LH: I definitely am. I think collaborating really is the heart of growth as an artist. I think that it’s great to go into the dark part of the soul. I really think that when you get to work with some really talented people they’re going to see the world differently than you and then you get to grow as you create. I have learned just as much from being on stage accompanying some of the best people around as I did studying in my ivory tower at Julliard. I wouldn’t trade either experience but I really do value collaboration.
I have a feeling some people will be interested in your dating status. Single? Dating? Off the market?
LH: Oh, I’m single. I’m open to anything really.
Do you generally date people in your same profession? I know that can be a plus or a minus, depending on how you look at it.
Alan Cumming sings on stage with Horne and also on Horne’s new album.
LH: I have dated one person in my profession and we are still close, an amazing choreographer (Tiger Martina). We will be working together with Meow Meow and we created Vegas The Show together that is running at Planet Hollywood. Besides that, I’ve not dated inside the industry [but] there are pluses and minuses. We tour around so much. It’s nice to be with someone who understands the give and take of the performing arts. It’s also nice to be with someone who sees the world in a different way than a performing artist sees the world and learn from that. I have had nothing but rewarding relationships, so I know that whoever lands next to me next and whoever decides to come along for the ride will be wonderful. I’ve never had anything but wonderful people.
I’m also working with Courtney Act right now, too. We will be in New York March 28 to 30, just before and Courtney will be there on the 31st. We just performed at Mardi Gras in Sydney with Chaz Bono and I got to arrange “I Got You Babe” for Courtney and Chaz. So, my little gay head exploded.
I can see why!
LH: It’s everything you would have imagined and more.
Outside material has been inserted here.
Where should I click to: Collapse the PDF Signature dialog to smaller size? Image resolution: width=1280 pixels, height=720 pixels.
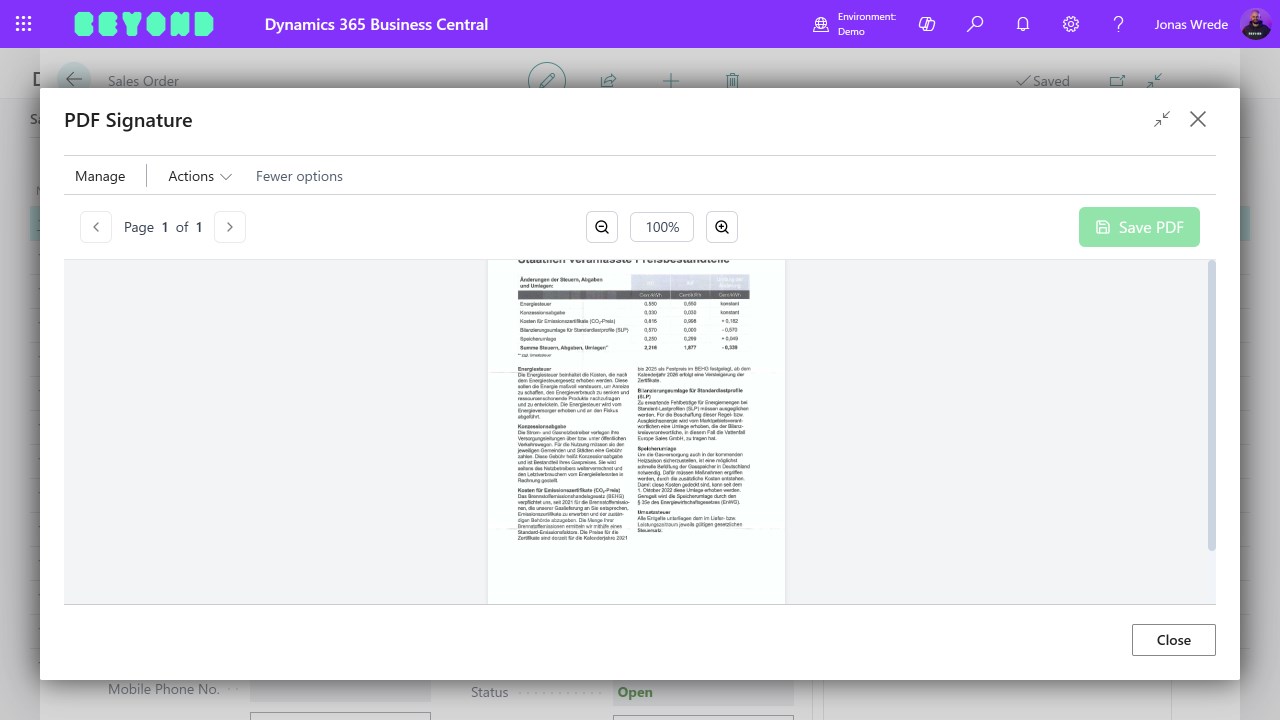click(x=1161, y=119)
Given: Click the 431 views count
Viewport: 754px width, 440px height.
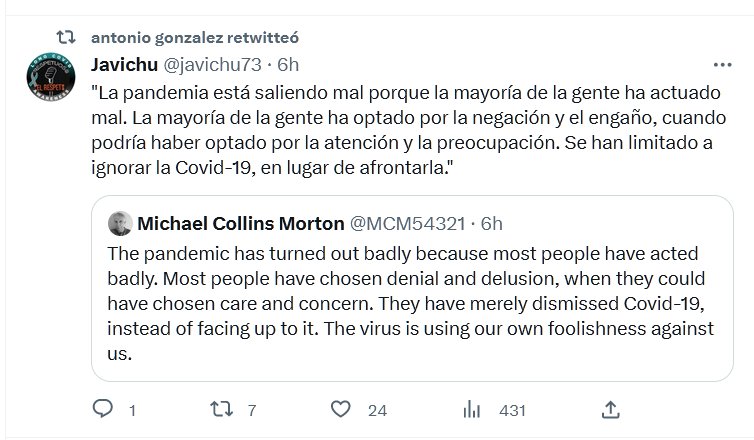Looking at the screenshot, I should [x=513, y=409].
I worked with Courtney, we met on an Atlantis cruise where Alan and I were performing and wanted to work together on things and then Courtney ended up on RuPaul’s Drag Race this season. And now Courtney is totally kicking ass on Drag Race. So, we get to share this lovely show all about gender fluidity and being in and out of drag and falling in and out of love with people who are attracted to different sexes and different genders, different sexualities. It’s a whole kaleidoscope, which is one of Courtney’s new songs. It’s a beautiful, beautiful show and I love that I get to sing backup and that I’ve done the arrangements on it and play with Courtney. We’ll be taking it around, definitely, throughout the summer.
Do you adjust that for your show at all depending on where you’re at, even LA versus New York.
LH: I love the audience. I mean I think that the audience in these kinds of events are there to support sometimes and sometimes to learn and sometimes they’re just there for a good time. I think a lot of these performers that I get to work with know and I’ve learned so much working with Alan for instance who somehow slightly tailors himself from moment to moment based on the temperature of the room. I think there is a tendency for the room temperature to be one way or another in different cities but it’s always a surprise. To date, one of the best gigs ever was with Alan in a basement in Brisbane. So, I just go into each one of them and am an eternal optimist, just hoping the audience is ready to go. If not, hoping we can reach somebody in an unexpected way if that makes sense.